Up and Down
Yufan Hu
As a systems administrator managing more than one system at geographically separate locations, ensuring that all the systems are up and running is of vital importance. This is especially true when these systems receive 24x7 client access. To achieve this goal, some kind of proactive monitoring tool is necessary. This article describes a simple tool written in Perl, which helps me keep an eye on most major services running on a local or remote server, and sends an alert to my pager and email box whenever the up/down status of the service is changed. It discusses some issues related to the design and use of the tool, such as monitoring multiple services on one server, multiple servers, and reliability.
What is Up and What is Down?
Most admins test whether a remote host is up by using the ping command.

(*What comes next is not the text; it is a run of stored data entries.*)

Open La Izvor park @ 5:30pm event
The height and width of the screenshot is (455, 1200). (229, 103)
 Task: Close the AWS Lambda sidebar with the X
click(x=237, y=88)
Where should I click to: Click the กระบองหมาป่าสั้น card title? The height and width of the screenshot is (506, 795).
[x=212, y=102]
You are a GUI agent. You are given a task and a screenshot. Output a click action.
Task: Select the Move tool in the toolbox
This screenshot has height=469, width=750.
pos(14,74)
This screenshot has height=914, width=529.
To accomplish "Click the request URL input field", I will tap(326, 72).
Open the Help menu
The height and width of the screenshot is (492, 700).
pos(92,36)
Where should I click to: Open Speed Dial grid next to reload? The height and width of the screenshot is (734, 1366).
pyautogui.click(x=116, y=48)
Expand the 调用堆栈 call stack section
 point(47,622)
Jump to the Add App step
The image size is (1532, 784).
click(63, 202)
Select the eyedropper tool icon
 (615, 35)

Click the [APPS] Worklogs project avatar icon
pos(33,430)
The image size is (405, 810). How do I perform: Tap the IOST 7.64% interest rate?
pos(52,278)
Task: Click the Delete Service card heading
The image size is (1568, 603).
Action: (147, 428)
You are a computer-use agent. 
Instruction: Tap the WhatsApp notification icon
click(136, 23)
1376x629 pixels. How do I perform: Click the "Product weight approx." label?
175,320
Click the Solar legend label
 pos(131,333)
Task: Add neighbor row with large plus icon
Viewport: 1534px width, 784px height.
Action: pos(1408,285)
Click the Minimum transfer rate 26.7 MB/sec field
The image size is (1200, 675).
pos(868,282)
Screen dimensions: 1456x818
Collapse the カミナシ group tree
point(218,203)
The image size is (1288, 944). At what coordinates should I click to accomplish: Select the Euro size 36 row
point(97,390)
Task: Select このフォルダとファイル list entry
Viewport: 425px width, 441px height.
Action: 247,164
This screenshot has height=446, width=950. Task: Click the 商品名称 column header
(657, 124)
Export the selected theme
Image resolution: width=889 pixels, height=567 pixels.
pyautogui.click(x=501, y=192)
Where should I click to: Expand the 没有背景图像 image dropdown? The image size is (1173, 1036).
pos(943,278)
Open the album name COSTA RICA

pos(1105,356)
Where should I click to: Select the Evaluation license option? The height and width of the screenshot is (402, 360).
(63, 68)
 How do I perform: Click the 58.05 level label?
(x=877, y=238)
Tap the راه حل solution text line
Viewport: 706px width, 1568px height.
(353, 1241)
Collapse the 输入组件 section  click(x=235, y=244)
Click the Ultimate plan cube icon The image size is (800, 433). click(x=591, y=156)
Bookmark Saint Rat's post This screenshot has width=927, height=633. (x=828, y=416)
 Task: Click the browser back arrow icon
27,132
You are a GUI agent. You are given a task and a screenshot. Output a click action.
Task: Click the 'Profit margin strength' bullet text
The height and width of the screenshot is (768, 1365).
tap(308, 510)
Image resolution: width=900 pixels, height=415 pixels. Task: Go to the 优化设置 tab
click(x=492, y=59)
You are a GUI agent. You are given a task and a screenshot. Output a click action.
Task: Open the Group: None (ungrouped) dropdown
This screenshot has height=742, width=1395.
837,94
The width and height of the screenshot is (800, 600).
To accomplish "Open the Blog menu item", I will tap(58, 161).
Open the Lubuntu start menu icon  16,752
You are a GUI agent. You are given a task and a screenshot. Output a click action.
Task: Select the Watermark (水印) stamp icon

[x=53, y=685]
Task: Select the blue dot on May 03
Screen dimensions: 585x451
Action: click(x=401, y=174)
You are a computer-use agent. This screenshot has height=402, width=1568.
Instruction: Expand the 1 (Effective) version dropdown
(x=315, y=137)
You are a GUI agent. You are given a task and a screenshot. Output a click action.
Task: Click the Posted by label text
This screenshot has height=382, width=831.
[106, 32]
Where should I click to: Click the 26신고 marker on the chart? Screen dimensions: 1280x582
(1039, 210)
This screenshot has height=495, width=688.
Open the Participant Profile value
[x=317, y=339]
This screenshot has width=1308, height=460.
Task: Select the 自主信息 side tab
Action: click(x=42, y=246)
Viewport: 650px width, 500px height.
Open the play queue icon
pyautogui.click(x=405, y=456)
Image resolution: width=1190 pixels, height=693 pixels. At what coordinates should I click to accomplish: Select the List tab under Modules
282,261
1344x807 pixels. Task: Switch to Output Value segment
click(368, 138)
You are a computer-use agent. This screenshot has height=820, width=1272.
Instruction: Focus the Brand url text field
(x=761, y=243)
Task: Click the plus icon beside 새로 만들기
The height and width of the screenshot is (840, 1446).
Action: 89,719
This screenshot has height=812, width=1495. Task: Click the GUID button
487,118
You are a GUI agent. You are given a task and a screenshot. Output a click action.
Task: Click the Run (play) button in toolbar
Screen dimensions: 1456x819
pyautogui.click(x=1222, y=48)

For example, if you want to see whether www.yahoo.com is up and reachable, you would issue:
ping www.yahoo.com
and expect the following output on a Solaris platform:
www.yahoo.akadns.net is alive
The host name part will be different for each host, but you would expect the substring is alive to be in the output for every host that is alive, or up.
However, this test does not provide anything more than that the host is reachable over the Internet and that the OS kernel is running. It does not tell us anything about whether any services, such as the HTTP server, is running properly. Actually, it is normal for an entire system to be in a totally crashed state but still reachable by ping. On the other hand, the ICMP packets used by ping may be blocked by a firewall and make the ping command useless for testing the availability of a system.
When monitoring a system, we need not only to test whether it is reachable over the net using ping (if possible), but more importantly to test the proper functioning of each individual service that the system provides to the users. These services include, but are not limited to, HTTP, email, DNS, ftp, NNTP, etc.
The simplest way of testing whether any of the above services is up and running is to make a connection to it, then send something over the connection if necessary, and see what we get in return.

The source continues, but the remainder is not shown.